Good to hear this from you, dear Steve. You know your onions.
Hm. "Onion" because I recall a book on DNA which described how to extract onion DNA with a blender and ice-cold vodka.
IMO, you can do a lot of probabilistic prediction of metabolic health and more from the SNPs in 23&Me, Ancestry, etc. And that is enough for actuarial calculations on large populations to be a competitive advantage. I've seen it myself with my proof-of-concept consulting service using such DNA data; you can see prominent trends in their genetic data, and when you talk to them, you can see how it has played out in their life, sometimes strikingly well. It's a research paper waiting to be done IMO, we are just getting started with genetics because it only got cheap relatively recently, and there is no bio-tech / pharma grant money to fund studies on general health stuff.
In the USA there is the GINA act that is preventing this from happening, it passed in 2008. It's what I refer to when potential customers asked about that issue. It is illegal for health insurance companies to use that information for setting health insurance premiums and other purposes, and thank goodness for that.

▸ **ABOUT THIS TASK**
Continue the thread on genetic data and insurance from the end of its last post. The items that follow come from a separate source.

▸ **GIVEN RECORDS**
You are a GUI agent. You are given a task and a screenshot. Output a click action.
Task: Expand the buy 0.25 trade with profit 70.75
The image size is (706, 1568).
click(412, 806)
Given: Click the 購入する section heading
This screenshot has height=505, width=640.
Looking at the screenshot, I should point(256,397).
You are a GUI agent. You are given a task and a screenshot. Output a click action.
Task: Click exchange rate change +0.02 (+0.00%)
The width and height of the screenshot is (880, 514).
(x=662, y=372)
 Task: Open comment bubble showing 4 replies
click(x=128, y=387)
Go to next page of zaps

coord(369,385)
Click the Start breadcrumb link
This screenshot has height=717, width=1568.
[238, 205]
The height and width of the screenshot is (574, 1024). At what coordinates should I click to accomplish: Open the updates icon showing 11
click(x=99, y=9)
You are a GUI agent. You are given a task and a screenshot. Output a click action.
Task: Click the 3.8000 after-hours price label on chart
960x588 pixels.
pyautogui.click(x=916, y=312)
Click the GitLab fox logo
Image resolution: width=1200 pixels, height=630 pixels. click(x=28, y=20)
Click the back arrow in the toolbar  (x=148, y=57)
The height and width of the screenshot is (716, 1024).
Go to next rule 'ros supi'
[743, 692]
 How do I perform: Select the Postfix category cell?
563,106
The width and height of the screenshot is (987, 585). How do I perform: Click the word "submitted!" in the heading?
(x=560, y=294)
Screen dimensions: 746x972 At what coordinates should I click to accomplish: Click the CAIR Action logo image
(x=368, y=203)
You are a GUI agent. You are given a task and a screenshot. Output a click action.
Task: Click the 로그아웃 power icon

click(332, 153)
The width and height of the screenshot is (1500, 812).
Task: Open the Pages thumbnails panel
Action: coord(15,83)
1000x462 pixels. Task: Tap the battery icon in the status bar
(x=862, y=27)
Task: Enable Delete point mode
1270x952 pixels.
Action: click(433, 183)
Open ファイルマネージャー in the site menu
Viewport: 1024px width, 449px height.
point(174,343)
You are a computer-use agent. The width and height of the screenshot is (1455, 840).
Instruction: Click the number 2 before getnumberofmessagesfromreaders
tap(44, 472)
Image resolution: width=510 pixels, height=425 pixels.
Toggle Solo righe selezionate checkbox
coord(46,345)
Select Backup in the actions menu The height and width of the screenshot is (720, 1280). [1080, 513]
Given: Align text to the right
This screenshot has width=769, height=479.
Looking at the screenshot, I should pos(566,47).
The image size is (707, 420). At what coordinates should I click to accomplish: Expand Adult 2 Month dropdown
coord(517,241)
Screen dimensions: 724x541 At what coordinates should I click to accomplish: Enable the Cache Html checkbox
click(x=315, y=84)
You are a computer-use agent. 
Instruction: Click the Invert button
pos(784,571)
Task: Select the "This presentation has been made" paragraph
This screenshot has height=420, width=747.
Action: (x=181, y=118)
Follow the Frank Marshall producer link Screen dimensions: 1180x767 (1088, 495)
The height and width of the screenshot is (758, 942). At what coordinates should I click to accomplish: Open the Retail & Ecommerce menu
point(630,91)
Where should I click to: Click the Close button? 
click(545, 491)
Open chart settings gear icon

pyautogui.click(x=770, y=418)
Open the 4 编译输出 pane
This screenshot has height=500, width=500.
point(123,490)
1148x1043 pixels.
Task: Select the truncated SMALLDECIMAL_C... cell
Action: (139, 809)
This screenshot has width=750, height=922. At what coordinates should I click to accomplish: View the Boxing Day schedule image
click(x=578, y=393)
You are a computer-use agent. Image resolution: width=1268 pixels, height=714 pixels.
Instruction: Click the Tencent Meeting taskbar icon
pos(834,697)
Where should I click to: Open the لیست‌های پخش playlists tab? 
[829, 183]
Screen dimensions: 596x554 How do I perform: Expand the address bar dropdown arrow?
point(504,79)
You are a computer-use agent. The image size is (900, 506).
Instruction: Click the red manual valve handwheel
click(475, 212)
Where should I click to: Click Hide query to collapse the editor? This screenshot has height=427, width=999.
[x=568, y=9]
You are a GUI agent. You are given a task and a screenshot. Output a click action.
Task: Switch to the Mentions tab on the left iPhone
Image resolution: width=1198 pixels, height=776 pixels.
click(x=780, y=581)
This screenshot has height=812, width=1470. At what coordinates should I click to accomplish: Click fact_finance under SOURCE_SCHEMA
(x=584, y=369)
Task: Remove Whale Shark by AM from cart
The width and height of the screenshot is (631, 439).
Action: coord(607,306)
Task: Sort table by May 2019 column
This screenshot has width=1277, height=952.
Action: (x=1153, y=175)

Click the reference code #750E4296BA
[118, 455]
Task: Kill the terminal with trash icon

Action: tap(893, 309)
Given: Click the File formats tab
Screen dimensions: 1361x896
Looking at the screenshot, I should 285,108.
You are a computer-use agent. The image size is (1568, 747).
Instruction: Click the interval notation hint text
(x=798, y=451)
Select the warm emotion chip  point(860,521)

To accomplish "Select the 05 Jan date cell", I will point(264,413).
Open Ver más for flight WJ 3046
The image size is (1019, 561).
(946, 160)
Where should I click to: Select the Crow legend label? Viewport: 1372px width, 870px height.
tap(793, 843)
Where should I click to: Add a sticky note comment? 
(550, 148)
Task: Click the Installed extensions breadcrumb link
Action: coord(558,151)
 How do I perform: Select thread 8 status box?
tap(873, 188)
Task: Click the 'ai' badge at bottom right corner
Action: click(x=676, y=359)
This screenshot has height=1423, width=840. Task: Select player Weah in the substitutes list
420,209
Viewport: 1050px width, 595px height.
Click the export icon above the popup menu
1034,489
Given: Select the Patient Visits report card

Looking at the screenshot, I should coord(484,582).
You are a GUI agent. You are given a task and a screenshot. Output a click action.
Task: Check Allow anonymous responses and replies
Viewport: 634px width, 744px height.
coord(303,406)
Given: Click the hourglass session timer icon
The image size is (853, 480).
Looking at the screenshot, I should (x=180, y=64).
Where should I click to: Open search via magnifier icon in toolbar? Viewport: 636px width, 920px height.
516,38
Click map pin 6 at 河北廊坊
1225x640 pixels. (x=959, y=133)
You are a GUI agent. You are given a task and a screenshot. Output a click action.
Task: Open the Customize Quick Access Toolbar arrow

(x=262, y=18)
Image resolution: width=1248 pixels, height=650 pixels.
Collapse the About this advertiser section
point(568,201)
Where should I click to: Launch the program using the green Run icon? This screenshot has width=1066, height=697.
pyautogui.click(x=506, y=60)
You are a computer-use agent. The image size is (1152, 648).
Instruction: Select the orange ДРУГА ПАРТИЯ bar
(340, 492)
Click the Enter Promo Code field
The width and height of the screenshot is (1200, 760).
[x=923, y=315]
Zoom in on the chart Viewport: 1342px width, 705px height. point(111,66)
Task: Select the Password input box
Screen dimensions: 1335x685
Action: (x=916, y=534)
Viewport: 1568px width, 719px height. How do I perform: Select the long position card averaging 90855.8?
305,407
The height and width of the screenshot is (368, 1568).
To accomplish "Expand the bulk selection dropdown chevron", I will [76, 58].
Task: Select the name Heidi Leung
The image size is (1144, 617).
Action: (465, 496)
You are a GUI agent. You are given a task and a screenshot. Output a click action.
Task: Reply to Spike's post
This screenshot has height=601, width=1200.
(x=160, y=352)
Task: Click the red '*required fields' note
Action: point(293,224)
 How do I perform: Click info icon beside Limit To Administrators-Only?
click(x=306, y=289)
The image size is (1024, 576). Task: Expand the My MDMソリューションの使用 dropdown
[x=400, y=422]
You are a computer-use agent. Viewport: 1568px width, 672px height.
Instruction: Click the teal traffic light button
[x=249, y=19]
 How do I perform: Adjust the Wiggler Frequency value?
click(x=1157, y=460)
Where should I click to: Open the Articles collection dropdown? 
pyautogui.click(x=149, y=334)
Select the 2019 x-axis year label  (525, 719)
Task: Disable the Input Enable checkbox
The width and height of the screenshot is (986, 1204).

▸ **WRITTEN RESPONSE**
With AI image & video recognition, there is probably a similar thing waiting to happen health wise just from pictures of people as they age, or for LLMs if they ask you a bunch of questions.
Thank you for posting.
So little grounded common-sense publications online these days.
👍🤯
I'm not convinced by your argument to keep DNA with 23andMe. It’s misleading to suggest that because they only have a fraction of your genome, the risk is trivial or “nothing to worry about.”
Science is moving fast, and SNP data already contains a wealth of personal and familial information with the potential to reveal much more in the future—especially as research links more variants to health, family relationships, or genetic traits. Unlike browsing or social media data, your DNA can’t be changed; it uniquely identifies you and your relatives, meaning breaches or misuse have permanent consequences. Companies can go bankrupt, get sold, or change their data policies, and what’s “safe” today could be up for grabs tomorrow. The wise move is to delete your DNA data now—before you lose control for good.
Sure, I get it - and others have made those points too. It's just that I have a different view of the likely potential risk from this (I consider it very low), and I like the services provided by 23andMe, so on balance I'll keep my account. Also another point I didn't make in the main article: if you have any close relatives who are sharing their DNA, then yours is mostly (depending on how closely related they are) out there too. You can't really control that.
Thanks for responding and I appreciate your perspective. I do want to point out that shifting to the idea that "your relatives have uploaded DNA, so yours is out there anyway" seems like moving the goalposts.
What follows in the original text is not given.